Die Sache mit der Selbstständigkeit

Wie sagte es neulich jemand zu mir, Selbständigkeit = Selbs und Ständig. Irgendwie ist an der ganze Sache ja schon was dran, wenn ich ehrlich bin. Hast du eine eigene Firma, am Ende auch noch als Einmann Betrieb, dann bist du selbst ständig damit beschäftig zu tun, zu machen und zu rödeln.

Dennoch geht mir das ganze mit dem Selbstständig machen, mir was eigenes hoch zu ziehen und so weiter einfach nicht aus dem Kopf. Auch wenn mir mein Job gefällt den ich ausübe. Aber….es lässt mich nicht wirklich los. Zumal mir einfach so viele Ideen durch den Kopf zumseln, die einfach nur darauf warten, in die Tat umgesetzt zu werden.
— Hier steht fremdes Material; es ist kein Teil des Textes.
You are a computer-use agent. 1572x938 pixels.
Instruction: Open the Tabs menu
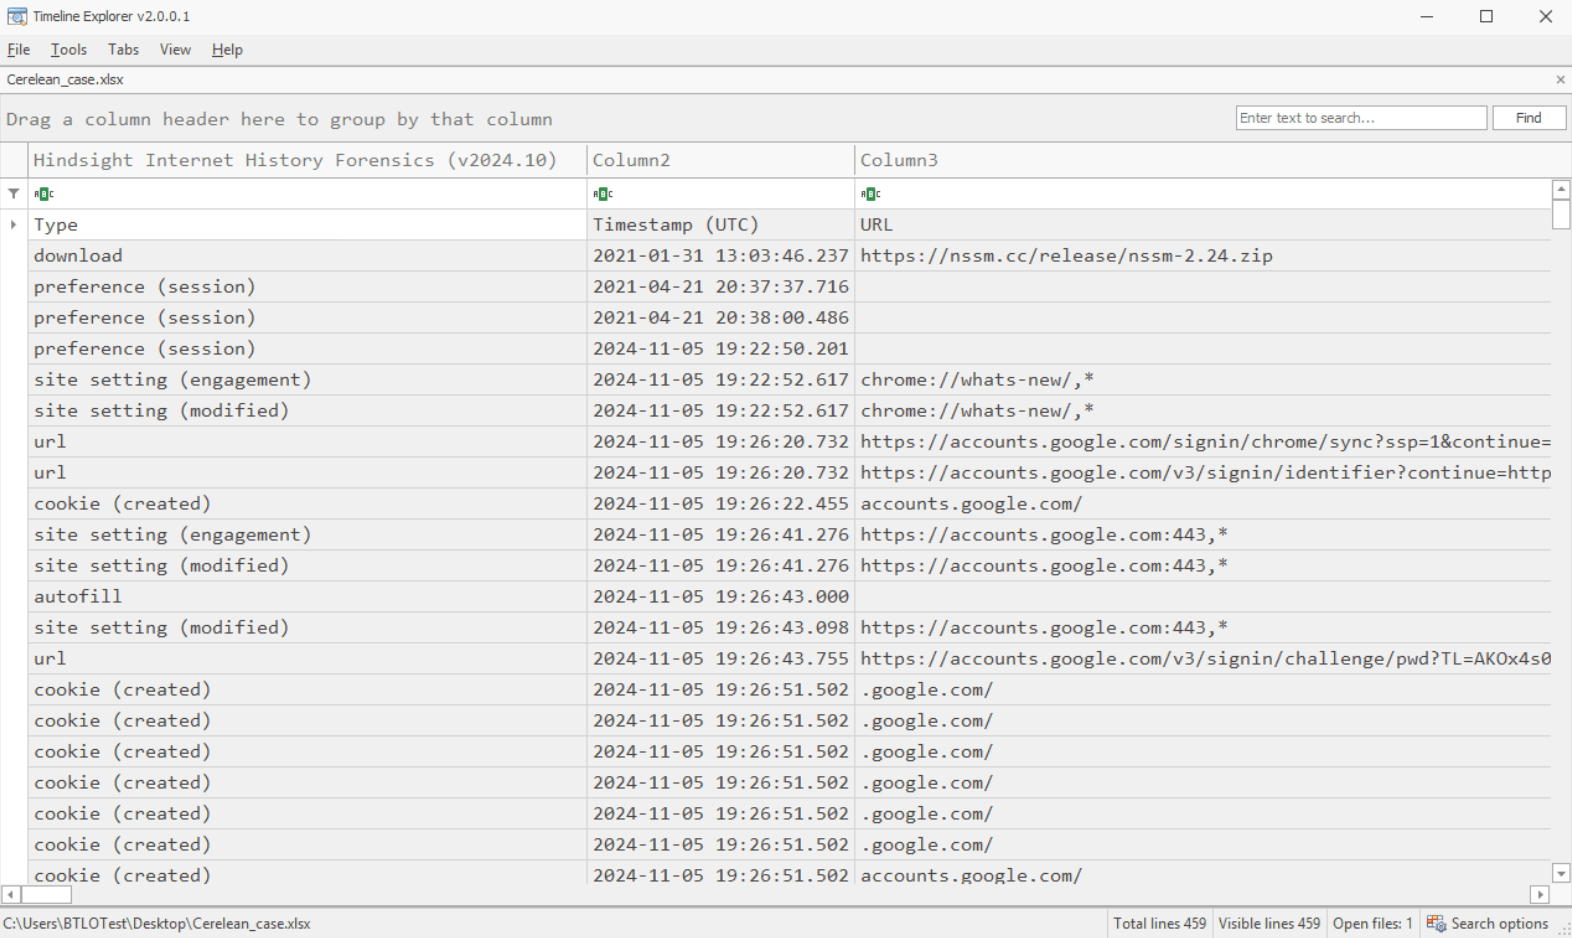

Aber warum eigentlich? Ich habe einen festen Job, der sogar recht kriesensicher ist. Jeden Monat läuft ein festes Gehalt auf mein Konto, dass letztlich immer gleich ausfällt. Heißt mein Einkommen wäre somit ja auch gesichert. Im grunde habe ich ein recht entspanntes Leben. Ich muss mich nicht um zig Dinge kümmern. Marschiere in die Arbeit, stempel ein, am Feierabend stempel ich aus und gehe wieder nach Hause und das wars.

Warum zumselt mir dann bitte immer noch das ganze durch den Kopf? Zumal ich damit ja doch ein gewissen Risiko eingehen würde. Plötzlich eine mega Verantwortung auf mich zukommen würde und ich zudem wahrscheinlich nicht einfach nur ausstempeln und gehen würde.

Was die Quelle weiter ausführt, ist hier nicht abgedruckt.